• _WRITTEN EXERCISE_: From the rows below, keep only the lines that contain the string "size" and copy each one in full.

• _DATA EXCERPTS_:
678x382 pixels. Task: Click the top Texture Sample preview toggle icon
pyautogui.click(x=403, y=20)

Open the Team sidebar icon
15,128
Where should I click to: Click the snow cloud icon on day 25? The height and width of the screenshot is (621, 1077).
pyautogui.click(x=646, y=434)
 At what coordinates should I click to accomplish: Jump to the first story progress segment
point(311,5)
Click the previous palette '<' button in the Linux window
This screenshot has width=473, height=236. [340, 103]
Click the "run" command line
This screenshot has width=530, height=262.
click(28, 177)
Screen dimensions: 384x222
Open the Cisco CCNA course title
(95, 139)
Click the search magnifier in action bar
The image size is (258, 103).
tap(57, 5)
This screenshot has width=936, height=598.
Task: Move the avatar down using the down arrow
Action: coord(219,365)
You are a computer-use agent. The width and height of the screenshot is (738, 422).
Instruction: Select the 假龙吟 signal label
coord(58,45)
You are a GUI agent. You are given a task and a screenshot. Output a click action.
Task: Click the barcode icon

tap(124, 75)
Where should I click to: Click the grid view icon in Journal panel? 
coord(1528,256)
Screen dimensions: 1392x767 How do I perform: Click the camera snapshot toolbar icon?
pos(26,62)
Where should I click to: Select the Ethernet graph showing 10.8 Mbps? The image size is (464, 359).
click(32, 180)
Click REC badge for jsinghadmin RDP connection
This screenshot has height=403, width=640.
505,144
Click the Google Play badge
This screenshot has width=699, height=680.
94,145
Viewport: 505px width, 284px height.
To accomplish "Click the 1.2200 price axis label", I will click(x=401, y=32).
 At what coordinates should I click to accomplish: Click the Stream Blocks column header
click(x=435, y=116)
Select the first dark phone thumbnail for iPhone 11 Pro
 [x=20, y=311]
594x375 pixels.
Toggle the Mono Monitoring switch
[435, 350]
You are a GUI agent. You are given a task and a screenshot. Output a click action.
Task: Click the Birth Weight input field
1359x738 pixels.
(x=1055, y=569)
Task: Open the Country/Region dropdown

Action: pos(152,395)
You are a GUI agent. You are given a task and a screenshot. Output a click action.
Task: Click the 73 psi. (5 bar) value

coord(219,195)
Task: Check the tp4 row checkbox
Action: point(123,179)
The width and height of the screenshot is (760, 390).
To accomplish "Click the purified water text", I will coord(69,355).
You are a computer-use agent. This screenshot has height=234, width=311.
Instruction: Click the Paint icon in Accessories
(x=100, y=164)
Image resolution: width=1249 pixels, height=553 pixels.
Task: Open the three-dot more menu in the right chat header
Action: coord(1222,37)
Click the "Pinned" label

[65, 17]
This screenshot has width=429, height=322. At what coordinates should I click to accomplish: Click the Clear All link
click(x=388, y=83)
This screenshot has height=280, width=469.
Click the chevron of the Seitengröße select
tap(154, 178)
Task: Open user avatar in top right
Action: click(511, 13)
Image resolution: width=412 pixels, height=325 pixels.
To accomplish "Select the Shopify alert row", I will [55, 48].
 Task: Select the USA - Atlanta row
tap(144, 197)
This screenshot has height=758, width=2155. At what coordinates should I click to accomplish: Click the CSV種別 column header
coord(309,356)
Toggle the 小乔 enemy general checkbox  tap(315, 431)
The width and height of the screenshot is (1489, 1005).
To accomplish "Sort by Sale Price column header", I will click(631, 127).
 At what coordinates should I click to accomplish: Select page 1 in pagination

• _COMPLETE ANSWER_:
The image size is (258, 103).
Where should I click to: Select the Ethernet graph showing 10.8 Mbps? The image size is (464, 359).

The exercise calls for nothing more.